昨年の選考は、三冠王のカブレラと事実上デビュー年のトラウトの一騎打ちとなった。日本的な感覚でいえば文句なしにカブレラというところだが、下馬評ではトラウトの方が高かった。WARが10.7もあったからだ。カブレラは7.2。結果はカブレラが受賞し、トラウトは新人王になった。

MVPの選考は、従来の「主要タイトル」を重視する考え方と、セイバー的なチーム貢献度を重視する考え方が、せめぎ合う機会なのだ。

今季もカブレラとトラウトがいる。カブレラは首位打者、トラウトは最多得点、最多四球で打率3位。WARは今年もトラウトが上だが、その差は昨年よりも少ない。
そしてクリス・デービスが本塁打、打点の二冠。

優勝したボストンからはノミネートなし。デビッド・オルティーズは打率6位、本塁打8位、打点7位だが、WARは4.4で18位。DHはWARの評価が低い。

WARでいけば2位のジョシュ・ドナルドソン8.0、3位のロビンソン・カノ7.6がカブレラの前にいるのだが、彼らは最終選考に残っていない。WARが一番の基準と言うことでもないようだ。

この3人から選ぶとすればNPB的にはデービスとなるだろうが、どうだろうか。今季はカブレラの三冠王のようなトピックはないだけに難しいところだ。

ナリーグ

MVP-NL


新鮮な顔ぶれ。ゴールドシュミットは3年目26歳、マカッチェンは5年目27歳、モリ―ナは10年目31歳。

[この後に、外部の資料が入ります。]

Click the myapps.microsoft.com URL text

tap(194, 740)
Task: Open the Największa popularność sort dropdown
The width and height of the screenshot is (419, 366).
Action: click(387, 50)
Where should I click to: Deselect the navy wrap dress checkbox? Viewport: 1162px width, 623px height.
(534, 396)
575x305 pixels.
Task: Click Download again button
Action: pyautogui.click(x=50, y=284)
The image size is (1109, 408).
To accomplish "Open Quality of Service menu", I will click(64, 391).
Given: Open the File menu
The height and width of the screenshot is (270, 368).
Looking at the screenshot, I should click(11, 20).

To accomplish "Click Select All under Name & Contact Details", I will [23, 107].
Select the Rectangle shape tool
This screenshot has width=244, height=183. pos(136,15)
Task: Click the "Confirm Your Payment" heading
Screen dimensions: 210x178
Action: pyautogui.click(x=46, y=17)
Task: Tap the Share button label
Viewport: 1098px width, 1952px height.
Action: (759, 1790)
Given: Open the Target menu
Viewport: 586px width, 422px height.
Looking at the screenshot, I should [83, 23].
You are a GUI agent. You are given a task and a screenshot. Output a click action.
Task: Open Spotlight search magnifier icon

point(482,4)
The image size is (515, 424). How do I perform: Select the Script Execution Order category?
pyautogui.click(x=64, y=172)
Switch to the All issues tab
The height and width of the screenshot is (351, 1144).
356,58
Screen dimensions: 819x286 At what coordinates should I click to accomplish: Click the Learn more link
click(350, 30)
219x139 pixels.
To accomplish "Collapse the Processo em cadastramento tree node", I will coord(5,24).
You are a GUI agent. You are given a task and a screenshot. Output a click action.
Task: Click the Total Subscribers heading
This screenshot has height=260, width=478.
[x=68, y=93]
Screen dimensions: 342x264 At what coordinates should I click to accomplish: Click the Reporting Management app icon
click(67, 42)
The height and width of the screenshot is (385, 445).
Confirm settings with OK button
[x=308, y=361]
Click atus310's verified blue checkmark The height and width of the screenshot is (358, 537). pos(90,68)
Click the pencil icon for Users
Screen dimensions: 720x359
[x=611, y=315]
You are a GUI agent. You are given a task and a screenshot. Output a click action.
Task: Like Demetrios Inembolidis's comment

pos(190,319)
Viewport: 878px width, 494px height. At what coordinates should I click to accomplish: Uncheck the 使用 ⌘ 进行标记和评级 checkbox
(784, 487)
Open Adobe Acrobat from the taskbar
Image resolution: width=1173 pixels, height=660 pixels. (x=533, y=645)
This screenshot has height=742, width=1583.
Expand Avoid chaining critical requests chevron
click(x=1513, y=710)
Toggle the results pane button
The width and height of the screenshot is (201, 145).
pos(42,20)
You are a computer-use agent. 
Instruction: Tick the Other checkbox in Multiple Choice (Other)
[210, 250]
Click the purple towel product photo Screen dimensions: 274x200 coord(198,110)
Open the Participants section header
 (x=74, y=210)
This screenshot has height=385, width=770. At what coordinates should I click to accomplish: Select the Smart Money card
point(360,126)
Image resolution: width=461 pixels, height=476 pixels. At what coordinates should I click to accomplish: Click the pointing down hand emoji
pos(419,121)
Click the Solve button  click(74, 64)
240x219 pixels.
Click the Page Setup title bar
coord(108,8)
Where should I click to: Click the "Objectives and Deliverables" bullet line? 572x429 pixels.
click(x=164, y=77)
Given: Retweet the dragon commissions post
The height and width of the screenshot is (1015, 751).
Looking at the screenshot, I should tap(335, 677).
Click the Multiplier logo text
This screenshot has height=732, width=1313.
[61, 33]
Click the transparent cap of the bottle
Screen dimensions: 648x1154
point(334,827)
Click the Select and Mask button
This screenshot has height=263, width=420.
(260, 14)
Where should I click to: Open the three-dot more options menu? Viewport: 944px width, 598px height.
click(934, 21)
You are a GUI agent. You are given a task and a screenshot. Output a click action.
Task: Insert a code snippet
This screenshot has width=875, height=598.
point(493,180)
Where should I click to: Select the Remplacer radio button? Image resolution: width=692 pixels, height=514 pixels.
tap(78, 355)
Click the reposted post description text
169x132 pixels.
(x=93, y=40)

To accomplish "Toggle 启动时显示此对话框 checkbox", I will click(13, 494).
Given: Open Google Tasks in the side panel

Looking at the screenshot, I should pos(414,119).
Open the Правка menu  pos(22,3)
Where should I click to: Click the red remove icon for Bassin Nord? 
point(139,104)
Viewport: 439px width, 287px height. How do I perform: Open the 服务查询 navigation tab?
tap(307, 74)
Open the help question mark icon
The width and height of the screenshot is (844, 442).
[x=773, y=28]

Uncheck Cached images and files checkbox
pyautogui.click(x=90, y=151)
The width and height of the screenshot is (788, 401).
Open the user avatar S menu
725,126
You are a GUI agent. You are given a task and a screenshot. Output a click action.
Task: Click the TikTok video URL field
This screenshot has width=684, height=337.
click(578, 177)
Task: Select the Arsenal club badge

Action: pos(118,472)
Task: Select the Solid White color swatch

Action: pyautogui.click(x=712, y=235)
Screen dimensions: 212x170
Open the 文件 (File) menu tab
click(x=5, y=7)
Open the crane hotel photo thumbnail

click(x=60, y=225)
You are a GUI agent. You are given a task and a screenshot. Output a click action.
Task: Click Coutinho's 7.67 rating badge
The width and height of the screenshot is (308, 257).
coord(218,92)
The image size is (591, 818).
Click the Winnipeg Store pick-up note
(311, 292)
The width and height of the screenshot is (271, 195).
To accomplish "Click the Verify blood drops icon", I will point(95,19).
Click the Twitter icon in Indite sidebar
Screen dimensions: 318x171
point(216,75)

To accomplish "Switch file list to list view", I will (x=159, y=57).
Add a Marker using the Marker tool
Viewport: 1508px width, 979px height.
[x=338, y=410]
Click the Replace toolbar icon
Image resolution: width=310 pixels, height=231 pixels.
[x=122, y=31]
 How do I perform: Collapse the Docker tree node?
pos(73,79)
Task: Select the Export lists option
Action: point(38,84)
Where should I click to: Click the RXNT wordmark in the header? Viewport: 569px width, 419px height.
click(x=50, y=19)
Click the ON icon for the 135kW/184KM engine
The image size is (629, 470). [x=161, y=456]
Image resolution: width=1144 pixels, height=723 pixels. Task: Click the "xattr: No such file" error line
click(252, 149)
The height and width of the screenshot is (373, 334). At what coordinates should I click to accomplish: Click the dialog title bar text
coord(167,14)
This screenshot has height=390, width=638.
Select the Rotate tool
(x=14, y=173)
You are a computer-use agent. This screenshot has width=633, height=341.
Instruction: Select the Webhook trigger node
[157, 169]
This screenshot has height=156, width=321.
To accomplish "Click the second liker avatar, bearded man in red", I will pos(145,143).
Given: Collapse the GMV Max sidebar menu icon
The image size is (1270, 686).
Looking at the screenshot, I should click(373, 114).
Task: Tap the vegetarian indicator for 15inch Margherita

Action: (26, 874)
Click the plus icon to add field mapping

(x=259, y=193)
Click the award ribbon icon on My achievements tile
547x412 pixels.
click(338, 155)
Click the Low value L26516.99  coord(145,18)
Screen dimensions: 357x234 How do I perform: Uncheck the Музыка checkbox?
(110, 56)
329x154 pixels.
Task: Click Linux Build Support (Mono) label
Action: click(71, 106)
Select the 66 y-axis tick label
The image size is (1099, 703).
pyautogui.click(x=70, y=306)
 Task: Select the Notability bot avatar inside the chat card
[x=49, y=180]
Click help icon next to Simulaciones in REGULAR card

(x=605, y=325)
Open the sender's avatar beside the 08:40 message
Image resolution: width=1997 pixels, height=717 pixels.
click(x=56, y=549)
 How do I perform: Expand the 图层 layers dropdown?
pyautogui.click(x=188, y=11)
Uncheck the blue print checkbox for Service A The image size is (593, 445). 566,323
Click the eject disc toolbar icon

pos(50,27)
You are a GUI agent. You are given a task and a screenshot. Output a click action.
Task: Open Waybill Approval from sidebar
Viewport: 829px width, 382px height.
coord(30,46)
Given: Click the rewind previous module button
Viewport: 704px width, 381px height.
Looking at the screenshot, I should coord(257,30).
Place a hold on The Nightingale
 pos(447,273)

タイトルでいえばゴールドシュミットが二冠(本塁打はアルバレスとタイ)。
WARではマカッチェンが3人の中では1位。彼はピッツバーグの21年ぶりの勝ち越し、ポストシーズン進出の最大の功労者と言うことも考慮されたか。
モリ―ナは捕手として攻守でチームを引っ張ったことが評価されたか。



しかし、WAR1位のカルロス・ゴメス(ミルウォーキー)や、最多得点、最多安打、最多二塁打のマット・カーペンター(セントルイス)、出塁率1位2位のジョーイ・ボット、秋信守(いずれもシンシナティ)などは入っていない。セイバー一辺倒と言うことではないようだ。私見ではカーペンターなのだが。

昨年も捕手のバスター・ポージー(サンフランシスコ)が選ばれていることを考えれば、モリ―ナの可能性もあるのだろう。マカッチェン、ゴールドシュミットも捨てがたい。

選考によって今年のMLBのオフェンス面のトレンドがわかる。発表を楽しみに待ちたい。